__BRANO DI PARTENZA__
════════════════════
Accusata di terrorismo, parola magica, che alla fine significa semplicemente, che tutti quelli che non sono d’accordo con il nuovo ordine mondiale sono nemici senza diritti, Leyla Zana è in prigione dal 1994

8 marzo 2004: dove si parla di guerra e di pace, di Leyla Zana e di noi

“Credo che, quando riusciremo a considerare ogni persona che muore, senza alcuna differenza per etnia, religione, lingua, genere, razza, come una parte di noi stessi che perdiamo e quando trasformeremo questa percezione in un comportamento consapevole e quindi ad organizzarlo, si potrà realizzare la pace nel mondo e coloro che difendono la guerra saranno marginalizzati. Dobbiamo soltanto avere la volontà di dividere le nostre sofferenze per trovare insieme una soluzione. Credo che violenza e guerre non siano le soluzioni ai problemi che abbiamo di fronte”

Ultimo discorso in parlamento nel 1994 di Leyla Zana E' da nove anni che Silvana Barbieri, per conto dell’Associazione Culturale Punto Rosso, porta avanti la campagna per la scarcerazione di Leyla Zana. Una donna, come dice Silvana, di straordinaria qualità. Leyla è curda. Appartiene cioè a uno di quei popolo sfortunati ai quali le ragioni superiori degli equilibri internazionali ha negato un territorio, una lingua, una storia. Accadde nel Novecento. Il 1918 sancisce la resa incondizionata dell’Impero ottomano. Il trattato di Sèvres, del 10 agosto 1920, ridefinisce i nuovi confini della Turchia, crea la Repubblica di Armenia e riconosce il diritto al popolo curdo all’indipendenza. I curdi potranno, rivolgendosi alle Società delle Nazioni, chiedere l’indipendenza dalla Turchia. Se la SdN accetterà la Turchia si impegna a rinunciare a tutti i diritti sul territorio, il vilayet di Mossul, che sarà la base territoriale del Kurdistan. Firmano le 9 grandi potenze tra cui Impero britannico, Francia, Italia, Giappone. Ma a Losanna il 23 luglio del 1923 gli stessi firmatari cancellano il precedente trattato e cancellano ogni speranza di un Curdistan indipendente. (nella foto l'ultimo discorso di Leyla Zana nel parlamento turco nel 1994)
Cosa era successo? In quell’area già rilevante da un punto di vista strategico militare c’era e c’è il petrolio. Risorsa strategica per eccellenza. La Gran Bretagna era la maggiore azionista della Turkish Petrolium Company e i curdi “ fieri e indipendenti” erano certamente meno affidabili per le grandi potenze occidentali di Kemal Ataturk, abile stratega della nuova Turchia. Così un popolo che conta oggi circa 40 milioni di persone sarà smembrato entro cinque stati (Turchia, Siria, Iran, Irak più una comunità che vive in Armenia) creati sulla basi di equilibri decisi dall’imperialismo internazionale.
════════════════════
__ESERCIZI SCRITTI__
**a)** Stabilisci se ciascuna delle tre affermazioni seguenti concorda con il brano su Leyla Zana, rispondendo sì o no e citando alla lettera le parole del brano che lo decidono. (i) Il trattato di Sèvres risale al 10 agosto 1920. (ii) A Losanna i firmatari confermarono il diritto dei curdi all'indipendenza. (iii) Leyla Zana è in prigione dal 1998.
**b)** Estrai dal brano su Leyla Zana il passo che va dalle parole "Cosa era successo?" fino alle parole "decisi dall’imperialismo internazionale.", queste comprese.

__DATI__
════════════════════
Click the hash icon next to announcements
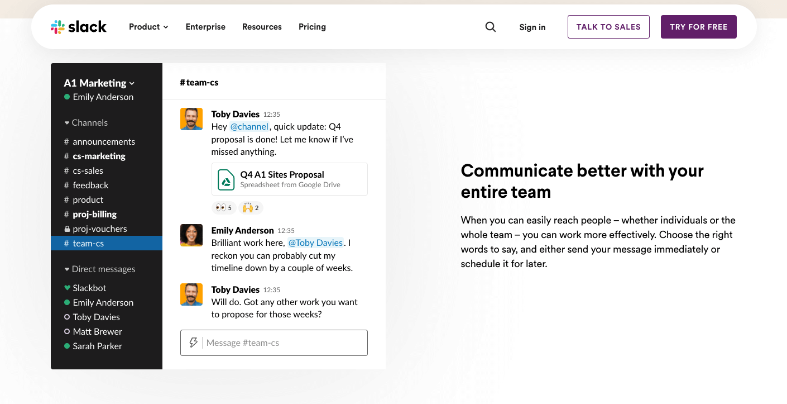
════════════════════
__RISULTATI__
**a)**
(i) Sì: «Il trattato di Sèvres, del 10 agosto 1920».
(ii) No: «Ma a Losanna il 23 luglio del 1923 gli stessi firmatari cancellano il precedente trattato e cancellano ogni speranza di un Curdistan indipendente».
(iii) No: «Leyla Zana è in prigione dal 1994».

**b)**
Cosa era successo? In quell’area già rilevante da un punto di vista strategico militare c’era e c’è il petrolio. Risorsa strategica per eccellenza. La Gran Bretagna era la maggiore azionista della Turkish Petrolium Company e i curdi “ fieri e indipendenti” erano certamente meno affidabili per le grandi potenze occidentali di Kemal Ataturk, abile stratega della nuova Turchia. Così un popolo che conta oggi circa 40 milioni di persone sarà smembrato entro cinque stati (Turchia, Siria, Iran, Irak più una comunità che vive in Armenia) creati sulla basi di equilibri decisi dall’imperialismo internazionale.